Solidaritas Mahasiswa Parepare untuk Korban Kebakaran Galung Tulu: 37 Rumah Hangus, 173 Jiwa Terdampak

Parepare, SulbarTa.com — Musibah kebakaran hebat yang melanda Dusun Kampung Tuluk, Desa Galung Tulu, Kecamatan Balanipa, Kabupaten Polewali Mandar, pada 28 Februari 2026, menyisakan duka mendalam bagi masyarakat. Peristiwa tersebut terjadi saat warga tengah menunaikan salat tarawih, sehingga api dengan cepat membesar dan menghanguskan permukiman.

Berdasarkan data sementara, sebanyak 37 unit rumah ludes terbakar dan 173 jiwa terdampak. Satu orang dilaporkan meninggal dunia akibat kepanikan saat proses evakuasi. Dalam hitungan menit, puluhan rumah rata dengan tanah tanpa menyisakan harta benda.

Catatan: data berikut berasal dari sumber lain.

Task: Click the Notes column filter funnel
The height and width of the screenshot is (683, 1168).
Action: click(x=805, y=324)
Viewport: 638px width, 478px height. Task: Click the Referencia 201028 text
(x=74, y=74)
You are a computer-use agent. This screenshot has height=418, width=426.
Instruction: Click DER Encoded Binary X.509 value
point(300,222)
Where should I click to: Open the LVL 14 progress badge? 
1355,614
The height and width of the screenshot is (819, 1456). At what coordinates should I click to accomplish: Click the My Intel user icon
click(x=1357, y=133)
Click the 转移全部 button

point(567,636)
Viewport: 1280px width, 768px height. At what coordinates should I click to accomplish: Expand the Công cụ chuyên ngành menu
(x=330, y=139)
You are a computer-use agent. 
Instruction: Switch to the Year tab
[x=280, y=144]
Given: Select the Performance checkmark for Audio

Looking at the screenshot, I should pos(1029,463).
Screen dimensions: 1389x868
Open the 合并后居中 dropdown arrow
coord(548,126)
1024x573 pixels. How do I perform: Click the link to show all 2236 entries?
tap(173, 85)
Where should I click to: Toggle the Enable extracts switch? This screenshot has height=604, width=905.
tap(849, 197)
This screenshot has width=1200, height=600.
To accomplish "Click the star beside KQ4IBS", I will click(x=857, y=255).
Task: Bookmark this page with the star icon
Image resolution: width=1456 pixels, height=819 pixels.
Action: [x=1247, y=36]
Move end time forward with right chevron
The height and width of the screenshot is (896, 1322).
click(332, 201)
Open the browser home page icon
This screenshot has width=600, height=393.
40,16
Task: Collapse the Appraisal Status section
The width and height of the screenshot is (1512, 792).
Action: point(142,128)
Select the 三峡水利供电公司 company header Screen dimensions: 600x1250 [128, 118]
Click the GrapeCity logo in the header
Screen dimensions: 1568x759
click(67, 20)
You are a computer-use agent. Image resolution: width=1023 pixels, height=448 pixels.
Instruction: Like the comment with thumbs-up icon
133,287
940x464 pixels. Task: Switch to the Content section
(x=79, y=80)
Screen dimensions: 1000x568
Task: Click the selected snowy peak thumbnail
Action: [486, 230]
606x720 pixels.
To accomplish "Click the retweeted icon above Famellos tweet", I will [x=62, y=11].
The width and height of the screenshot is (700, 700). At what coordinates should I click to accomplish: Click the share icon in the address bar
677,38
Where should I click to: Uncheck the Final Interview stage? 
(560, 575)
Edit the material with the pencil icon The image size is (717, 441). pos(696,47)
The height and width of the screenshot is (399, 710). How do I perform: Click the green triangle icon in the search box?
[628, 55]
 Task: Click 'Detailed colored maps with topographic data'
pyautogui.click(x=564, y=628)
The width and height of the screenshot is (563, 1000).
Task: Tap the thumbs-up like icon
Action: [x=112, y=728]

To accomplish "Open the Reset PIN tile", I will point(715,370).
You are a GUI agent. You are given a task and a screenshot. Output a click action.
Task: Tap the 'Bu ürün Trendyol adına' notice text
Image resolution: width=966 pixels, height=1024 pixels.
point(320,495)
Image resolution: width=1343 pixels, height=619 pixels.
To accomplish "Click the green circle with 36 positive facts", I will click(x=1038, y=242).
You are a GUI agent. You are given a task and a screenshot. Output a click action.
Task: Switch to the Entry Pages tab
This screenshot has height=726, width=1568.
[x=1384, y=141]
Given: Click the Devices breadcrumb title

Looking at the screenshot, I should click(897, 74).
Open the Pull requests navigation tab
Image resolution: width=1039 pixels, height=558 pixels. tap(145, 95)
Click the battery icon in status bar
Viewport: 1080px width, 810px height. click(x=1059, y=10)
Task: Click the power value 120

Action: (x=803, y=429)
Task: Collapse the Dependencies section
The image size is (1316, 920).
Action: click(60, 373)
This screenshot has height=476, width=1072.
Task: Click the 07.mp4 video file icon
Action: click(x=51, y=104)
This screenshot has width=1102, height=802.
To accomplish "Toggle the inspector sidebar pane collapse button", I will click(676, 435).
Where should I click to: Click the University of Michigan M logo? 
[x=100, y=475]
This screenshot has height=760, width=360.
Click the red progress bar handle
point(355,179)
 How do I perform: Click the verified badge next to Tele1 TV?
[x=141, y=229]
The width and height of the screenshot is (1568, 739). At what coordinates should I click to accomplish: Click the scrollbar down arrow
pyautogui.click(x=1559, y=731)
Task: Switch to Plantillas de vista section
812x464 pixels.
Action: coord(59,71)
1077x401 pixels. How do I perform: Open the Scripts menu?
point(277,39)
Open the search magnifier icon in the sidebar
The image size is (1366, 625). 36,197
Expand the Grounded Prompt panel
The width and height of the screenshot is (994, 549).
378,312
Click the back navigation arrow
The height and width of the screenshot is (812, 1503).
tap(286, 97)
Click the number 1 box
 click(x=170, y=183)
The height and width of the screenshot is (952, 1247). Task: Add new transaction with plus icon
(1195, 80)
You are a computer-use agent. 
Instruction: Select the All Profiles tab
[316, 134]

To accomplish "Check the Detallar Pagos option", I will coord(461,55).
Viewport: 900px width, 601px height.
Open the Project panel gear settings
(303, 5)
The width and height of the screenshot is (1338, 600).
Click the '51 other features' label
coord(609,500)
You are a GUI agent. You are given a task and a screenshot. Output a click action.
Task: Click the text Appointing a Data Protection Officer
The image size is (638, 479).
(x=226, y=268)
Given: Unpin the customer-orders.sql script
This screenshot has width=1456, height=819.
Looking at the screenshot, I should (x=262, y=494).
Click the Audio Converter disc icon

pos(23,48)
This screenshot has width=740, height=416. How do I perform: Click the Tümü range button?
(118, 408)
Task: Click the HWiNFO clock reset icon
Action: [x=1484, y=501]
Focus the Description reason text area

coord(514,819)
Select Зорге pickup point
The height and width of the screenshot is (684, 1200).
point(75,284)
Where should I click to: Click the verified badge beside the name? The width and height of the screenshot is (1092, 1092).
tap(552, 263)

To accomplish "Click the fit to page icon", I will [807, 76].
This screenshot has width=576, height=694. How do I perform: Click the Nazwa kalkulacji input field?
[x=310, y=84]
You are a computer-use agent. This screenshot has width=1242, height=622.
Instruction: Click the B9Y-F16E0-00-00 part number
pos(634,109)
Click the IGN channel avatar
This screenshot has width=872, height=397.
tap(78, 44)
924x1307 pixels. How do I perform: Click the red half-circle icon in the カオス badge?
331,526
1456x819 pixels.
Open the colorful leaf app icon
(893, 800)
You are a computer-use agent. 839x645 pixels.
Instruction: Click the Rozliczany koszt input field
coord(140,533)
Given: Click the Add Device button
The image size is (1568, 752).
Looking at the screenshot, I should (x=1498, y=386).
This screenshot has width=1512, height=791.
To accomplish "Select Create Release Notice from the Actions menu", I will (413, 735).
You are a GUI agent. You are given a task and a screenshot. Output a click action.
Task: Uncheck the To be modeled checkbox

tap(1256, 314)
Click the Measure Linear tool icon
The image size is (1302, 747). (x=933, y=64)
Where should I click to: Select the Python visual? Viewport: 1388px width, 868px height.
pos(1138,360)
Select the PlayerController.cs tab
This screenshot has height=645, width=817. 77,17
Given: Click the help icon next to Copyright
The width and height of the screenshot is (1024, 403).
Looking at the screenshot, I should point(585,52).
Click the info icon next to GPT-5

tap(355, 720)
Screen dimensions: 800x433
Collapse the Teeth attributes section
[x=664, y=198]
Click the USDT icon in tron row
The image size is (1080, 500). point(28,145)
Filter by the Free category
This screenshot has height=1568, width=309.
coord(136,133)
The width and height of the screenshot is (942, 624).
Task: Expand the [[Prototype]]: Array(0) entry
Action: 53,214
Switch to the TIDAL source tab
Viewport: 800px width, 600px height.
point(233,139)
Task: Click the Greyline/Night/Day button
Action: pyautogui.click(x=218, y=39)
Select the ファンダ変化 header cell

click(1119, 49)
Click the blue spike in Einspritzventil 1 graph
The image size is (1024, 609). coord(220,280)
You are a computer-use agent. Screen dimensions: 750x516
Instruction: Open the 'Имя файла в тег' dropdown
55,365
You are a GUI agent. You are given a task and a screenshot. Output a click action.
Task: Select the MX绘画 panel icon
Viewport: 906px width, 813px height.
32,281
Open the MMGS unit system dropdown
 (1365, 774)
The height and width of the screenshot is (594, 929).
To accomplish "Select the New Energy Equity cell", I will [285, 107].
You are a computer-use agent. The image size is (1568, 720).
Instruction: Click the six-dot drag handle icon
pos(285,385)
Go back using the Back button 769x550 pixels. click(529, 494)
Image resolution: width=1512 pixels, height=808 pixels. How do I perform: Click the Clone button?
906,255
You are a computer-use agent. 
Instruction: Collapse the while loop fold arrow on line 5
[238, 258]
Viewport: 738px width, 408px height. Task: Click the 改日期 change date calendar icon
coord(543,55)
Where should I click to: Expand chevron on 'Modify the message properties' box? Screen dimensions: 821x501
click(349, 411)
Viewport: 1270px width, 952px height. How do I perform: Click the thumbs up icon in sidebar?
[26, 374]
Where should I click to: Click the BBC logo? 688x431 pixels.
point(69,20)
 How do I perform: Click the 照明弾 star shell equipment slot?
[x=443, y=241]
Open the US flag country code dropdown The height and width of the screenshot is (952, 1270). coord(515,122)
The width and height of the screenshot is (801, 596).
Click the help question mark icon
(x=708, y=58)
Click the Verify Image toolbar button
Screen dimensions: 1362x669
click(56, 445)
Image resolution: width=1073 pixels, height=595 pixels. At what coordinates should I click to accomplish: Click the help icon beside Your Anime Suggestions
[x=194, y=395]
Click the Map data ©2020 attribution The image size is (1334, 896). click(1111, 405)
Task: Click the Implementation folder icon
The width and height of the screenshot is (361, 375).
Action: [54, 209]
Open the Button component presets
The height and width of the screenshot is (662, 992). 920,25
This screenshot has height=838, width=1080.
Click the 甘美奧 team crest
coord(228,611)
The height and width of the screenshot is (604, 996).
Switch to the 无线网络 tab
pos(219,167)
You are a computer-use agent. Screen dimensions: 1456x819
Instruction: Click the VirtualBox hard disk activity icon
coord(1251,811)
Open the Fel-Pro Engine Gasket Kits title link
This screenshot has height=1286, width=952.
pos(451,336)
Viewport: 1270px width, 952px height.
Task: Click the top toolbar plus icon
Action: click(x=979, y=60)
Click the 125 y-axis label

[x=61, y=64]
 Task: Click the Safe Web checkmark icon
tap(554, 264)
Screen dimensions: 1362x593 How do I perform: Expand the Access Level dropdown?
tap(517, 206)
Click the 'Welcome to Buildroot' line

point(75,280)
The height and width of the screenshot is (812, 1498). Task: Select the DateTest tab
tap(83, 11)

Para korban hanya mampu menyelamatkan diri dengan pakaian yang melekat di badan.

Melihat kondisi tersebut, sejumlah organisasi kemahasiswaan se-Kota Parepare berinisiatif membangun kolaborasi aksi sosial kemanusiaan sebagai bentuk solidaritas terhadap para korban.

Aksi penggalangan bantuan dilaksanakan pada 2–8 Maret 2026, dengan posko utama berada di Sekretariat Aliansi Pemuda Pelajar Mahasiswa (APPM) Polewali Mandar Kota Parepare. Selain membuka posko, para mahasiswa juga turun langsung ke sejumlah titik keramaian di Kota Parepare untuk menggalang donasi dari masyarakat.

Bentuk bantuan yang diterima meliputi uang tunai, sembako dan bahan makanan, pakaian layak pakai, serta kebutuhan pokok lainnya yang dibutuhkan para korban di lokasi pengungsian.

Penanggung Jawab Koordinator Lapangan (Korlap) Aksi Sosial Kemanusiaan, Muhammad Amin Hasman Kausu, menjelaskan bahwa pihaknya bergerak cepat setelah menerima informasi kebakaran tersebut.

“Kami langsung melakukan konsolidasi pada 1 Maret 2026 untuk membahas langkah konkret yang bisa kami lakukan. Dari hasil pertemuan itu, kami sepakat membentuk kolaborasi lintas organisasi mahasiswa se-Kota Parepare,” ungkapnya.

Ia menegaskan bahwa gerakan ini murni didasari rasa kemanusiaan dan kepedulian terhadap sesama.

“Ini bukan soal besar atau kecilnya bantuan, tetapi tentang kehadiran dan kepedulian kita. Apalagi di bulan suci Ramadhan, momentum ini harus kita jadikan sebagai penguat solidaritas dan empati terhadap saudara-saudari kita yang sedang tertimpa musibah,” tambahnya.

Muhammad Amin juga mengajak seluruh elemen masyarakat untuk turut ambil bagian dalam aksi sosial tersebut.

“Kami membuka ruang seluas-luasnya bagi masyarakat yang ingin berdonasi. Semoga apa yang kita lakukan bersama dapat meringankan beban para korban dan menjadi amal kebaikan bagi kita semua,” ujarnya.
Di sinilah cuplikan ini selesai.